An autonomous AI system called XBOW has outperformed human researchers to become the top-ranked security tester in the US on HackerOne, a bug bounty platform used by major organizations to strengthen their cybersecurity.
This is a milestone in the use of AI for ethical security research, not simply because it performed well, but because it’s the first documented instance of an autonomous system outperforming human experts on a large scale in a real-world environment.
XBOW was developed to function as an independent penetration tester, capable of identifying, validating, and reporting vulnerabilities in real-world systems. In a span of a few months, XBOW submitted over 1,000 vulnerability reports, leapfrogging thousands of human ethical hackers to land at the top of the US leaderboard.
“All findings were fully automated,” wrote Nico Waisman, XBOW head of security, in a blog post about its top ranking. However, he noted that human staff conducted reviews prior to submission to comply with HackerOne’s current policies governing AI tool usage.
How accurate is the AI tool?
Despite common concerns that AI tools often produce false positives in security testing, XBOW’s accuracy has impressed security professionals. According to internal metrics:
- 132 vulnerabilities were confirmed and resolved by program owners.
- 303 vulnerabilities were “triaged,” which means acknowledged but not yet resolved.
- 125 vulnerabilities remain under review.
- 208 vulnerabilities reports were marked as duplicates.
- 209 vulnerabilities were labeled as informative.
- 36 vulnerabilities were considered applicable.
In terms of severity over the past three months, XBOW’s reports included:
- 54 critical vulnerabilities
- 242 high vulnerabilities
- 524 medium vulnerabilities
- 65 low vulnerabilities
These figures suggest the AI’s findings are not only rapid but also impactful.
How does XBOW work?
XBOW’s training began with solving Capture The Flag (CTF) challenges, a common method in cybersecurity education, before moving on to testing environments that simulate real-world conditions.

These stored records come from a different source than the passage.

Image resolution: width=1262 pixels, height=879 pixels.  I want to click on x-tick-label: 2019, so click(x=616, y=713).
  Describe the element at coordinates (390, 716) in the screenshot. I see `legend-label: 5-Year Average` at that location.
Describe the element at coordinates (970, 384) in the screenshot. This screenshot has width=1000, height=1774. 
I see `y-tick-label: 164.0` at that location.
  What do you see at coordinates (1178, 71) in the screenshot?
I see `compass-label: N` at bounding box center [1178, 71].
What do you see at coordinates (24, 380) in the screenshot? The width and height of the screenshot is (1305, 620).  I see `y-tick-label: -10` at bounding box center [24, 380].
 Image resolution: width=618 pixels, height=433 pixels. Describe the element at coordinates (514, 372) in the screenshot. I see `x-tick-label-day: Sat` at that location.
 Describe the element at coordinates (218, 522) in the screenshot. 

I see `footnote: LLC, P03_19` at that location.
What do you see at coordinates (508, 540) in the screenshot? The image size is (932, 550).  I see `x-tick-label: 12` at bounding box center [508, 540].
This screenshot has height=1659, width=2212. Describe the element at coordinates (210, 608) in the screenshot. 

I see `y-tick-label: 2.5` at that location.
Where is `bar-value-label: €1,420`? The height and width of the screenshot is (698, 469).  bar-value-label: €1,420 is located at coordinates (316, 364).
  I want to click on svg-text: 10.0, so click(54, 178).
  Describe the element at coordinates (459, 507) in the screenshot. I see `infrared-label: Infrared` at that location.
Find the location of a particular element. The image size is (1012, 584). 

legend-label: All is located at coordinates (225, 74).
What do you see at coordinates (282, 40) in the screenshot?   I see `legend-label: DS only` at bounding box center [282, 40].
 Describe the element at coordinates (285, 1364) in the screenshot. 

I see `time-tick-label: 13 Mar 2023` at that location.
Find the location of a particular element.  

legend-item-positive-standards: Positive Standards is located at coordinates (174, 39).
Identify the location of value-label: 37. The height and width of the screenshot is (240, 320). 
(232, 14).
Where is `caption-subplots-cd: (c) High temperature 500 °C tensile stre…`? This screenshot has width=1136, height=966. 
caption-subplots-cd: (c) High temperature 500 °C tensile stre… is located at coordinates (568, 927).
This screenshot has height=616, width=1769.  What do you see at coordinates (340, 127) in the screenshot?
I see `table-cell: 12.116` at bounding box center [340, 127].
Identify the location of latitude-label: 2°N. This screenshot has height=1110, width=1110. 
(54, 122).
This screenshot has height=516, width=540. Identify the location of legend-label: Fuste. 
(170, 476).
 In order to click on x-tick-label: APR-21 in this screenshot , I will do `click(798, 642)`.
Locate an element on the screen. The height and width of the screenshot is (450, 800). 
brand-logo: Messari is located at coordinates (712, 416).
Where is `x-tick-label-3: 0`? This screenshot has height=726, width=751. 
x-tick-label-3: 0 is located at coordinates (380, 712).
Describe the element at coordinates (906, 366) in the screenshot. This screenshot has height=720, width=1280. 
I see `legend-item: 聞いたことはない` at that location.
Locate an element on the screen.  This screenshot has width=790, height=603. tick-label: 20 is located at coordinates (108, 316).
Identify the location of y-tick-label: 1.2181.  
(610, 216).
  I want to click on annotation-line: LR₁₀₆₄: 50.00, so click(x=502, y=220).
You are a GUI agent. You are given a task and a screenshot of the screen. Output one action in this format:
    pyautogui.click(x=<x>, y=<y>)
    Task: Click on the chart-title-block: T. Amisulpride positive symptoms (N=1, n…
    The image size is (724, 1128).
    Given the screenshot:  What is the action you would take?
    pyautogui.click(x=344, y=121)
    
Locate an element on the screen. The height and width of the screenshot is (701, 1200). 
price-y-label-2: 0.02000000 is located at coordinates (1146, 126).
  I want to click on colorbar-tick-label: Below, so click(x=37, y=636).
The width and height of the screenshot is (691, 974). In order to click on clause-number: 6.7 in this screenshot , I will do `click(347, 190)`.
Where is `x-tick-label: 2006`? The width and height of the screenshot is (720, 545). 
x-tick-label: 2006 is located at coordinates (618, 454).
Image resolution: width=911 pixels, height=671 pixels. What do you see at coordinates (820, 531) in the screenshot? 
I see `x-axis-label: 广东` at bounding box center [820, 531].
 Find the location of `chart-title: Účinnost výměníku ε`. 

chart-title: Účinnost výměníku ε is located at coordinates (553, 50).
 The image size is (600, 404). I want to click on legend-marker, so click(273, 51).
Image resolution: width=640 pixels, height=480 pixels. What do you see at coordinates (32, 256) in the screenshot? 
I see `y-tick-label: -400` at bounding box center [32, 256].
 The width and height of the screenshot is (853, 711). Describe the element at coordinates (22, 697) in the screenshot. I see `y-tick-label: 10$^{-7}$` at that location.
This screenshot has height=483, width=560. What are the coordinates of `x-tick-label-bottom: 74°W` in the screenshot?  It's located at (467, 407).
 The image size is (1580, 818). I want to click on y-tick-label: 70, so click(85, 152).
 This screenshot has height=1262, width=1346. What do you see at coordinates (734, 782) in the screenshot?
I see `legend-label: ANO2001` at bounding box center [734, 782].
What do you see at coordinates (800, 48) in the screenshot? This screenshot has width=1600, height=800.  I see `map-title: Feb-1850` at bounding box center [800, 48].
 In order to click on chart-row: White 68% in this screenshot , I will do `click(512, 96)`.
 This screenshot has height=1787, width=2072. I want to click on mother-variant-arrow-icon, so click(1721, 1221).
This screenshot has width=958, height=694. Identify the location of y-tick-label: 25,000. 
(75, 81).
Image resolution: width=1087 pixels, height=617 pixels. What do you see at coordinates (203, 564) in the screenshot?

To ensure quality, the system uses a “validator” layer. These are automated checkers — sometimes powered by language models, other times by custom scripts — that verify whether a vulnerability truly exists.
“We treated [XBOW] like any external researcher would: no shortcuts, no internal knowledge — just XBOW, running on its own,” said Waisman. The company plans to release a series of blog posts detailing some of the AI’s most creative discoveries, offering a transparent look into how it works and what it found.
XBOW has just raised $75 million in a new funding round led by Altimeter Capital, with participation from Sequoia Capital and NFDG, according to Bloomberg.